## [SOURCE DOCUMENT]
┄┄┄┄┄┄┄┄┄┄

Raspberry Pi Backup Scripts

Raspberry Pi

[Matthew’s] recent blog post does a good job explaining the basics of the Raspberry Pi’s file system. The Linux operating system installed on a Pi is generally installed on two different partitions on an SD card. The first partition is a small FAT partition. All of the files on this partition are used for the initial booting of the Pi. This partition also includes the kernel images. The second partition is the root file system and is generally formatted as ext4. This partition contains the rest of the operating system, user files, installed programs, etc.

With that in mind you can deduce that in order to backup your Pi, all you really need to do is backup all of these files. [Matt] has written some scripts to make this a piece of cake (or pie). The first script will simply copy all of the files into a gzipped archive. You can save this to an external SD card, USB drive, or network share.

The second script is perhaps more interesting. This script requires that you have one free USB port and a USB SD card reader. The script will automatically format the extra SD card to contain the two critical partitions. It will then copy the “boot” files to the new boot partition and the root file system files to the new SD card’s root partition. When all is said and done, you will end up with an SD card that is an exact copy of your current running file system.

┄┄┄┄┄┄┄┄┄┄

## [GIVEN DATA]

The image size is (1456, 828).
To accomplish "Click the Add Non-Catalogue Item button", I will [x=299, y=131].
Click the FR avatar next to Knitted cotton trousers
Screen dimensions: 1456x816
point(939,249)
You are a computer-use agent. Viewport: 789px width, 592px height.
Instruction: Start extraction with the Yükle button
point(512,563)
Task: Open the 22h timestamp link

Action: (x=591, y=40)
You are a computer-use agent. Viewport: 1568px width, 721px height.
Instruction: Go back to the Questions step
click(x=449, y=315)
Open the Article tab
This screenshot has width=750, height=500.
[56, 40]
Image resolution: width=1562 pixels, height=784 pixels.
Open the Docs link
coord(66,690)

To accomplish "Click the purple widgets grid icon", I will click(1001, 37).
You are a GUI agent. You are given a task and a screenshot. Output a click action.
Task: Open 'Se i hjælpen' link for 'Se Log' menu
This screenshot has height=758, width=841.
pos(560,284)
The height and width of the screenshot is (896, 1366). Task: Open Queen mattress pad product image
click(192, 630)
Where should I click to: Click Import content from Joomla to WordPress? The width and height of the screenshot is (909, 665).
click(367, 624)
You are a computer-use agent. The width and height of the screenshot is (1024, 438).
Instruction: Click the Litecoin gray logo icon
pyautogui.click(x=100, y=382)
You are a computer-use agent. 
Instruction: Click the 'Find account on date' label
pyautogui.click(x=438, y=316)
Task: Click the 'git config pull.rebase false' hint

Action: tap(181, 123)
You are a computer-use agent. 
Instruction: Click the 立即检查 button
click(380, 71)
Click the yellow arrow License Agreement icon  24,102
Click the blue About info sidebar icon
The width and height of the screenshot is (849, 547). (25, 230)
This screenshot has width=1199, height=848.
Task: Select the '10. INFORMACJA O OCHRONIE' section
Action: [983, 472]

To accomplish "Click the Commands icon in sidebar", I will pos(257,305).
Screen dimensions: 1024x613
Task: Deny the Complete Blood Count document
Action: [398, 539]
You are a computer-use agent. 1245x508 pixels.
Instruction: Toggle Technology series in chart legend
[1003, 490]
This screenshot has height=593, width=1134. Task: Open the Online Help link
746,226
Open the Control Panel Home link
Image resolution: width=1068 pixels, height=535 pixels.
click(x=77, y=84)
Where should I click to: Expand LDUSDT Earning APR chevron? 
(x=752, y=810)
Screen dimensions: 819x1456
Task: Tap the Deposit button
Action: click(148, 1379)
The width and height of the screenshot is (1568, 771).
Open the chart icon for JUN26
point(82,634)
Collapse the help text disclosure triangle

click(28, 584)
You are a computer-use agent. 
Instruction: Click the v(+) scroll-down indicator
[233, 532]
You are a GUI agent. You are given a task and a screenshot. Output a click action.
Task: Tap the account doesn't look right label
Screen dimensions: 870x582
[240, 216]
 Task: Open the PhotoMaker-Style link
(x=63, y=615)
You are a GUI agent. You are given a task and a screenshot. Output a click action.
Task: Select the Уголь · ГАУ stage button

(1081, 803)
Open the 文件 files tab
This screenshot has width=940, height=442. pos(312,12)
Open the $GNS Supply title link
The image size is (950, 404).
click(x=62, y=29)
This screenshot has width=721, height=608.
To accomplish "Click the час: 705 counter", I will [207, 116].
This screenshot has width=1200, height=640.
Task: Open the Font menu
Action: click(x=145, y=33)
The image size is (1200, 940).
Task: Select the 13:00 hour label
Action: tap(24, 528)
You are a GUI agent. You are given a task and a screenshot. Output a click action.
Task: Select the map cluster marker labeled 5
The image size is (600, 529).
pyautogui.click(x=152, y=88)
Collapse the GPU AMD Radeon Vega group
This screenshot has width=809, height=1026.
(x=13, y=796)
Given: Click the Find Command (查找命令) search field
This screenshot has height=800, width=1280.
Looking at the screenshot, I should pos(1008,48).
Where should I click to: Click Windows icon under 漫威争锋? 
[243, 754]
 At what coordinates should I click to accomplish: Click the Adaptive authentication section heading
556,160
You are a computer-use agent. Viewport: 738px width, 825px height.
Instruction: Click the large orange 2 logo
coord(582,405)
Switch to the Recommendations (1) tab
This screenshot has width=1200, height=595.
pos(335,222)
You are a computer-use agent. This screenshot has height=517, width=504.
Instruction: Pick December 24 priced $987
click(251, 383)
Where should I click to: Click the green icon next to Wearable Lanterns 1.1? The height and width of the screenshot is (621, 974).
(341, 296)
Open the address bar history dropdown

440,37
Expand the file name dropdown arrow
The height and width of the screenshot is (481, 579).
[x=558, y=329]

┄┄┄┄┄┄┄┄┄┄

## [WORK ITEM]
Can you copy the Raspberry Pi backup text word for word from "With that in" to "running file system."?

## [RESULT OF THIS EXERCISE]
With that in mind you can deduce that in order to backup your Pi, all you really need to do is backup all of these files. [Matt] has written some scripts to make this a piece of cake (or pie). The first script will simply copy all of the files into a gzipped archive. You can save this to an external SD card, USB drive, or network share.

The second script is perhaps more interesting. This script requires that you have one free USB port and a USB SD card reader. The script will automatically format the extra SD card to contain the two critical partitions. It will then copy the “boot” files to the new boot partition and the root file system files to the new SD card’s root partition. When all is said and done, you will end up with an SD card that is an exact copy of your current running file system.